The match provided entertainment for the now, and the uncertainty about The Shield gave fans reasons to keep tuning in going forward.
Worst: The Usos' First Challengers
Road Dogg's injury prevented The New Age Outlaws from cashing in their obligatory rematch against the newly crowned Usos. That forced WWE to change the scheduled title match for Tuesday's Main Event.
Their choice of replacement challengers was baffling.
Los Matadores ended up giving The Usos a good match, but how could the audience take the bullfighters seriously after they have accomplished so little? There was little suspense, as Los Matadores didn't come off as much of a threat.
In terms of storyline logic, how did Fernando and Diego leapfrog teams like The Wyatt Family and Cody Rhodes and Goldust? It would be like Big E's Intercontinental Championship foe backing out, only to be replaced by Zack Ryder.
The bigger issue is that with The Shield and The Real Americans seemingly splitting up any day now, WWE's tag team division needs more heels. The Usos' title reign will suffer unless they regularly get worthy opponents.
Best: Adam Rose's Entrance
Adam Rose's career may fizzle in the long run, but the first look at his entrance was one of the most entertaining things on WWE programming this week.
The man formerly known as Leo Kruger made his NXT debut on March 6. He shed his previous hunter gimmick and bounced to the ring accompanied by a throng of wild party-goers. It's as involved an entrance as one will see, but it achieved the ultimate stamp of approval, fans chanting "This is awesome!"
Rose's exuberance compelled. His transformation is a lesson to young wrestlers about how diving into one's character is a surefire route to success.
The party won't last, though. Rose's best in-ring traits are his aggression and brawling ability. He used little of those strengths with his new character, instead flittering around the ring for much of the bout.
Kudos to Rose for rocking his character, but it's not the right fit for him, just like playing the cowboy Skip Sheffield was not the best way to get the most out of Ryback.
Worst: Adrian Neville's Struggles on the Mic
For fans wanting to push Adrian Neville to the main roster right now and make him a champion on the level, his performances on the mic after winning the NXT title showed why he's still in WWE developmental.
His mic work has always been second to his fantastic in-ring ability, and that was even more obvious when Renee Young interviewed him on the March 6 edition of NXT.
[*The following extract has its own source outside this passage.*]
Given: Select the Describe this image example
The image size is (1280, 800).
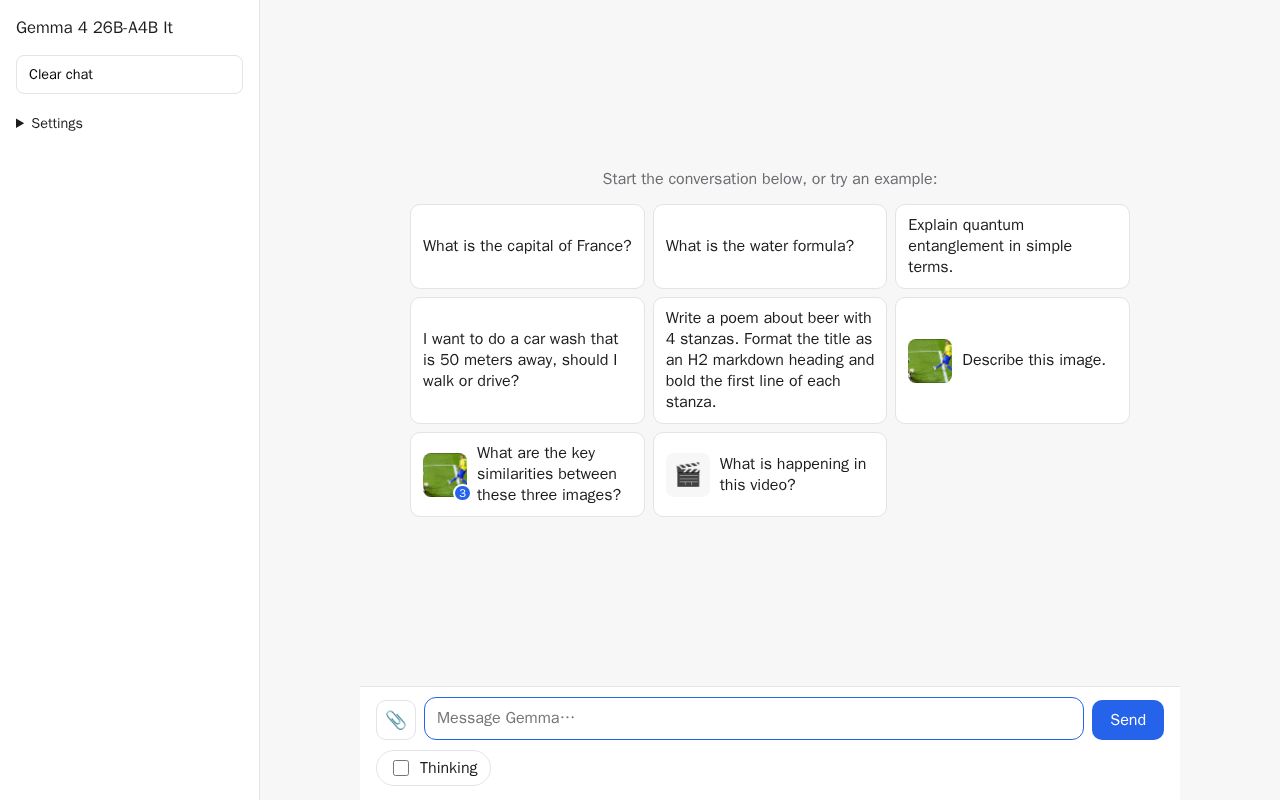Looking at the screenshot, I should click(x=1012, y=360).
Neville did show a bit of personality, pointing out that he looks like an elf and making fun of his own accent, but there wasn't much spark to his speech. Much like in the interview above, he failed to grab fans the way WWE's best talkers do.
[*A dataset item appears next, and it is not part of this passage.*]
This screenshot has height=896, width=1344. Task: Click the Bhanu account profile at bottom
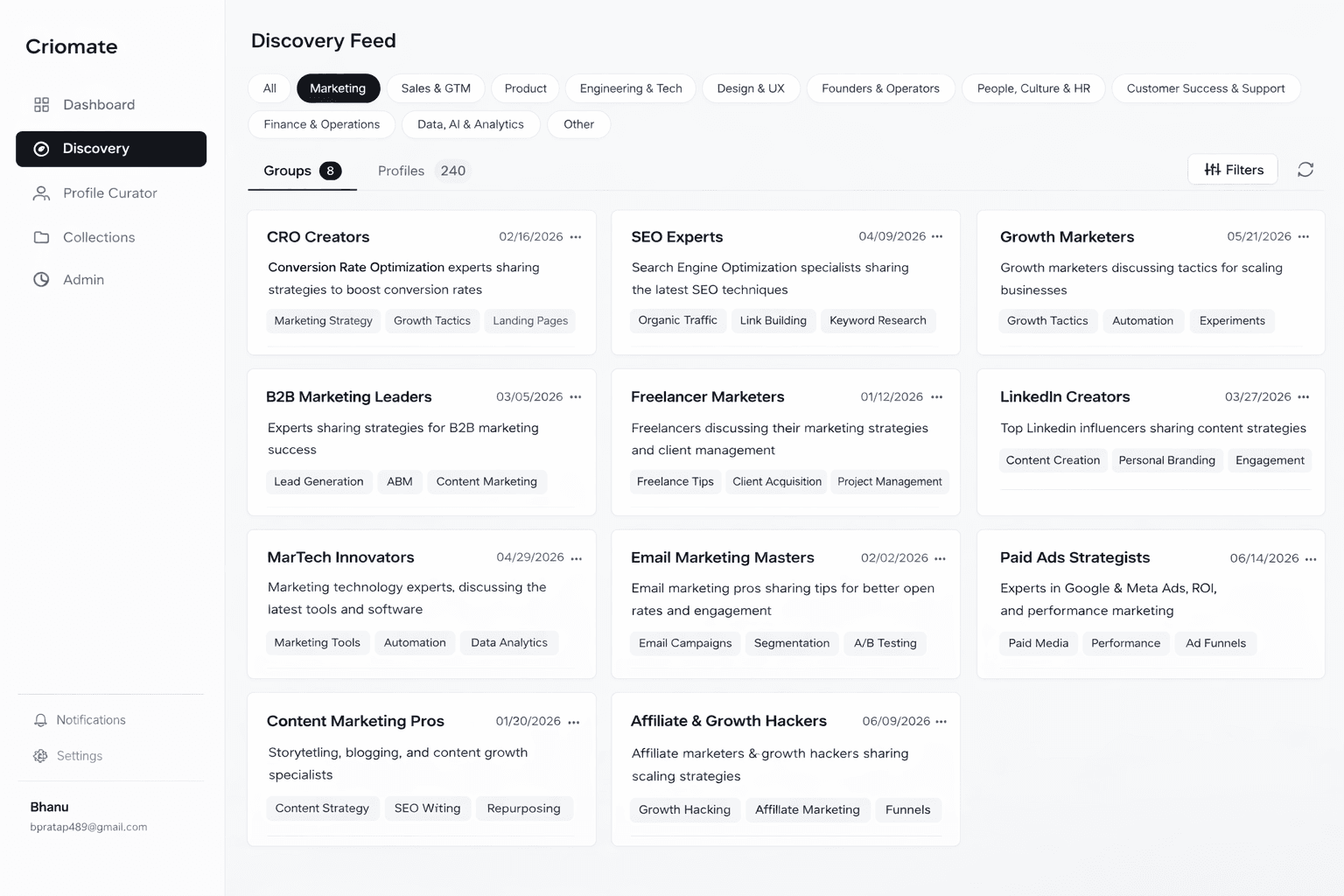click(88, 816)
Being the NXT champ is going to give him added opportunities to work on this part of his game, currently the cement block tied to his foot.
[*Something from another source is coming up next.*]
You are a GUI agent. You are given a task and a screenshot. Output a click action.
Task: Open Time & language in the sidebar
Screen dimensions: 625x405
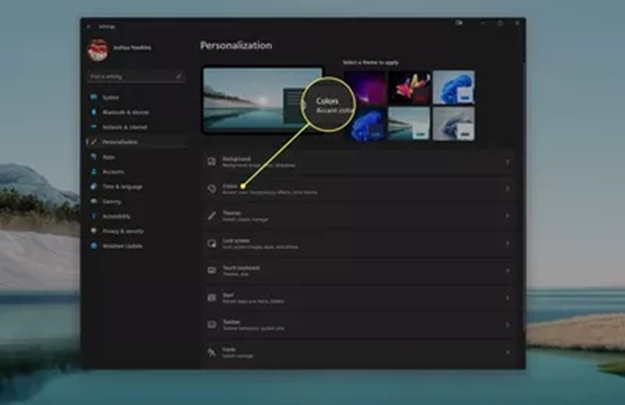pos(122,186)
Best: Triple H, King of Condescension
When a fan looks around the living room for something to stab the TV with, you know a heel is thriving.
Triple H has been magnificent in angering the audience. WWE knows that fans adore Daniel Bryan, that they feel as if he's being cheated out of high-profile opportunities.
The COO is playing into those feelings by dismissing Bryan as a wrestler below his level. He continues to say that Bryan is living in a fantasy world.
In his weekly interview with Michael Cole, Triple H was at his best as an irritating villain. He claimed to be trying to protect fans from themselves by not accepting Bryan's challenge for a match at WrestleMania. Every word reeked of patronization.
"The people love the little guy," he said.
This story only works, though, if Bryan faces and beats Triple H at WrestleMania. If that's the ending, all this insulting and scoffing Triple H has done will only add to the joy fans experience when he falls.
Otherwise, it will all be pointless.